━━ Given passage ━━

By Rakesh Neelakandan
With 800 tons of gold poised to be imported by China this year, the Middle Kingdom is supposed to equalise India in gold imports. This year, India too is expected to import only 800 tons of gold. [For the next year the country may see only imports to the tune of 550 tons as the consumers in India continue to shy away from imports on government imposing hefty import-duty on gold and rising gold prices.]

But how gennuine are China's gold import statistics?

See this excerpt from GFMS August newsletter

“Reviewing the available customs data reveals bullion flows from Hong Kong to mainland China posted a massive increase this year, with total volumes in the first five months rising over 700% year-on-year. On first glance, this may suggest that demand in China has continued to strengthen with these imports destined for fabricators producing jewellery and investment products. However, our information collection from various trade sources indicated that these Hong Kong export numbers have been highly inflated by growing round tripping between mainland China and Hong Kong whereby local companies used gold to engage in currency and interest rate arbitrage transactions.”

According to Philip Klapwij-- Global Head of Metals Analytics – Thompson Reuters GFMS, gold imports to China is mainly routed through Hong Kong which accounts for around 800 tons of gold, and a "substantial part" of those will be 'round-tripped', a practice by which gold is transported to a certain location, then quickly re-exported.

"Over 40 percent of flows from Hong Kong in 2012 we estimate is for 'round tripping," he revealed and was quoted by Reuters as saying.

That means equivalent to 320 tons of gold is used in round-tripping! Now, if this round tripping continues on a day-to-day basis one may have to question the genuineness of China's gold import statistics.

━━━

Can you copy the passage on China's gold imports word for word, beginning at "By Rakesh Neelakandan" and stopping after "gold import statistics?"?

━━ Material provided ━━

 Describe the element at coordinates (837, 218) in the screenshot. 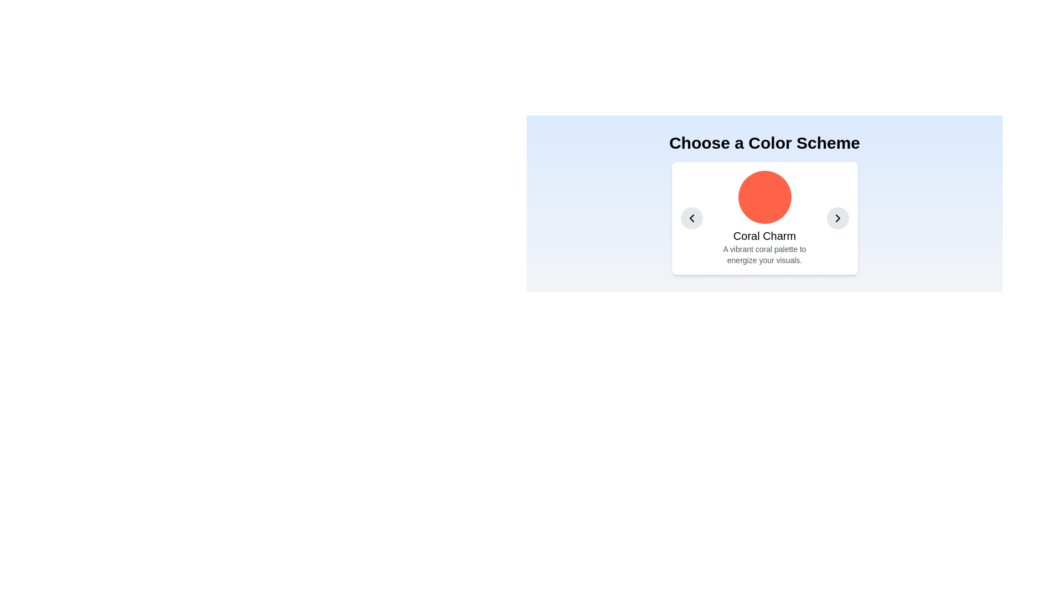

━━━

Task result =>
By Rakesh Neelakandan
With 800 tons of gold poised to be imported by China this year, the Middle Kingdom is supposed to equalise India in gold imports. This year, India too is expected to import only 800 tons of gold. [For the next year the country may see only imports to the tune of 550 tons as the consumers in India continue to shy away from imports on government imposing hefty import-duty on gold and rising gold prices.]

But how gennuine are China's gold import statistics?